A new technique for producing calcium carbonate could help the construction industry cut down on its carbon emissions.
Researchers at the Queensland University of Technology (QUT) have devised an innovative electrochemical process that converts atmospheric carbon dioxide into calcium carbonate, potentially reducing the carbon footprint of the concrete industry.
The technique was developed by PhD student Olawale Oloye and Professor Anthony O’Mullane from the QUT Centre for Clean Energy Technologies and Practices.
“We were doing a lot of research in hydrogen production, using electrochemical approaches,” O’Mullane told create.
“After reading the literature on CO2 conversion into organic products, we were thinking ‘Could we do something similar, but rather than make organic products, could we make inorganic products that we can recover?’”
The new technique involves applying electrolysis to water that has had carbon dioxide dissolved in it and calcium chloride added. This changes the pH level at an electrode in the water, producing very alkaline conditions that help form carbonate ions. These ions react with the calcium chloride to produce calcium carbonate.
The process also produces hydrogen gas, which can be collected and stored as a renewable fuel source.
“We knew that CO2 dissolves in an alkaline environment, so we thought if we could electrochemically make that on demand, we should be able to solubilise CO2,” O’Mullane said.
“We could then precipitate it out as calcium carbonate, but at the same time generate hydrogen, because we’re doing water electrolysis during the process.”
The research drew on existing principles and processes but applied them in a novel way.

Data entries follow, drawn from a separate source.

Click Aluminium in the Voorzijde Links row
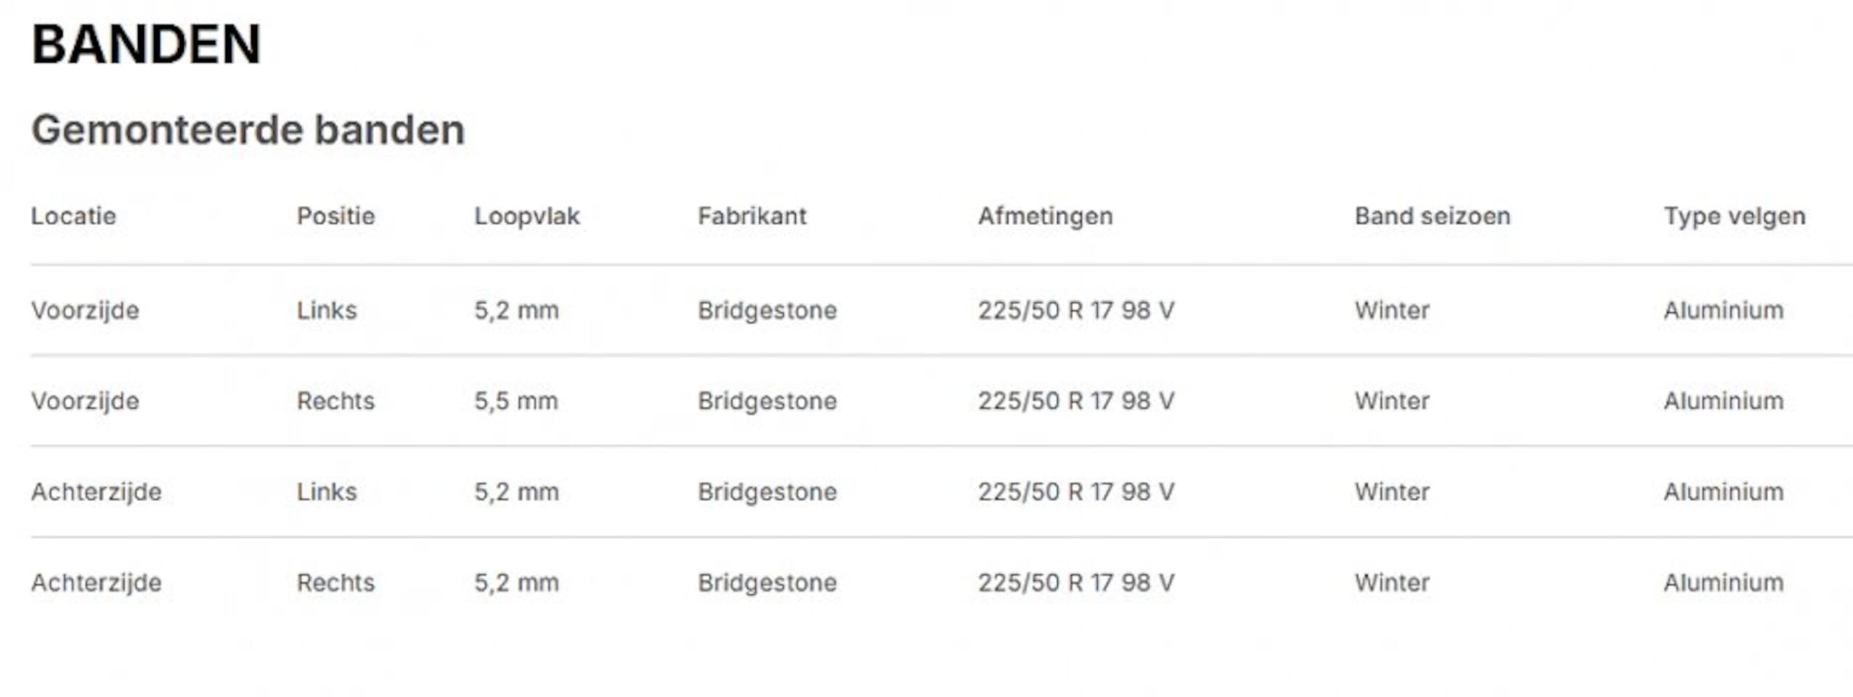The image size is (1853, 697). (1723, 311)
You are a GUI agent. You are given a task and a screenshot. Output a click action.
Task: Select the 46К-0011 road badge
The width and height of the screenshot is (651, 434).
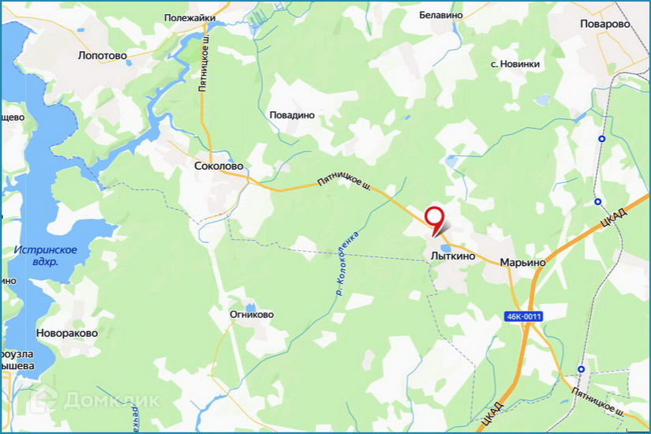pyautogui.click(x=524, y=316)
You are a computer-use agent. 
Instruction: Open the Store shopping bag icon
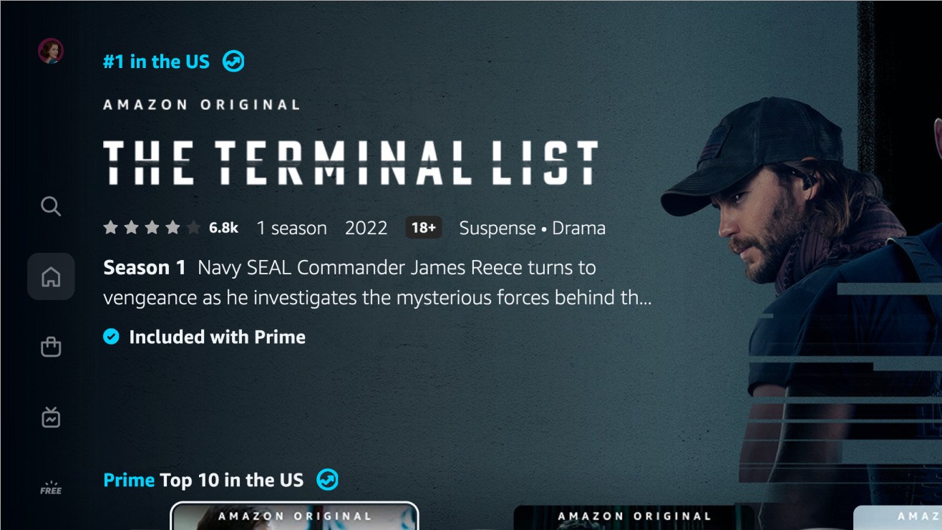[51, 347]
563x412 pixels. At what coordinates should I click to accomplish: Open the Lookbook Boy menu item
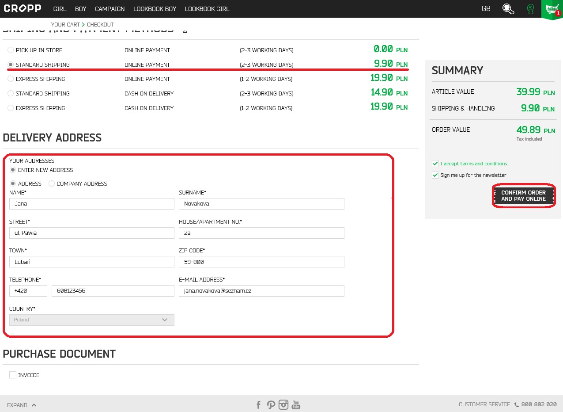tap(155, 9)
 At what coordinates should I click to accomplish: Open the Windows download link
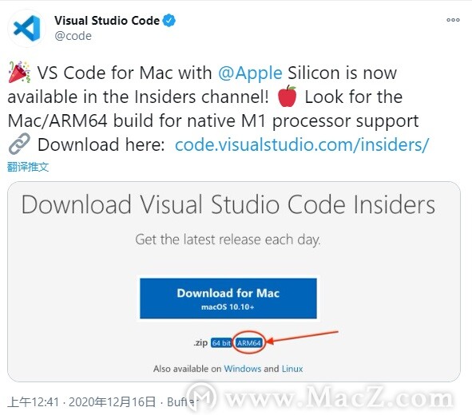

“Splitting water to make hydrogen: there’s a lot of work on that,” O’Mullane explained. “CO2 capture using alkaline environments: that’s also known. Combining the two of them together, and then precipitating calcium carbonate: I’m pretty sure nobody has done that before in a single process.”
The cement industry is a major source of global carbon emissions — about five per cent of global anthropogenic carbon dioxide emissions. It produces approximately 900 kg of carbon dioxide for each 1000 kg of concrete it produces.

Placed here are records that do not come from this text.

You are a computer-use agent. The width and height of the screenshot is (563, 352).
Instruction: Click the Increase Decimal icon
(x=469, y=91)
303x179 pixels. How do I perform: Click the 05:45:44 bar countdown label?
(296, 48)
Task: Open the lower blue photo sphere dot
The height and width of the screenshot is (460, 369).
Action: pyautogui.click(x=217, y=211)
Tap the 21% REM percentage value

“We focused a lot on the calcium carbonate because we were thinking if you want to upscale something like this, a good application of calcium carbonate would be the cement industry,” O’Mullane said.

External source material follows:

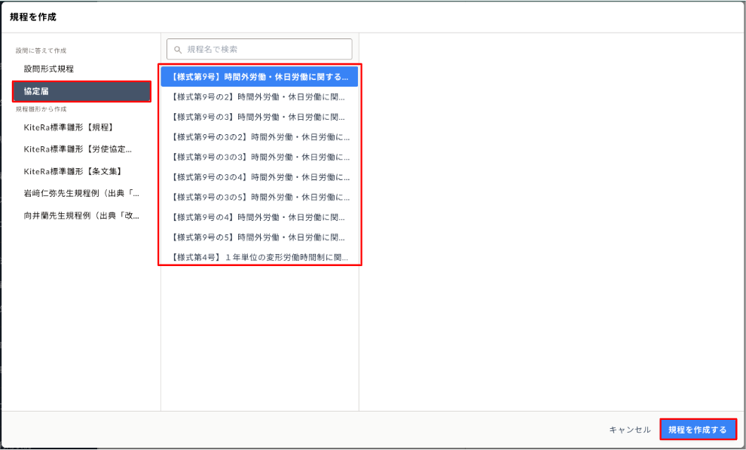Screen dimensions: 746x450
Task: Select the 協定届 category
Action: tap(81, 91)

O’Mullane and Oloye are now considering how to scale up the technology, which could help reduce the carbon emissions of the cement industry.
O’Mullane said it is important to factor in the energy used when applying the process to addressing carbon dioxide emissions.
“We’re capturing CO2, which is obviously a good thing, but if you power your system with coal-fired generated electricity, you’re creating CO2 as part of the energy input,” he said.
“If you want something to be carbon neutral or carbon negative, your energy source has to be renewable, otherwise this whole thing doesn’t make sense.”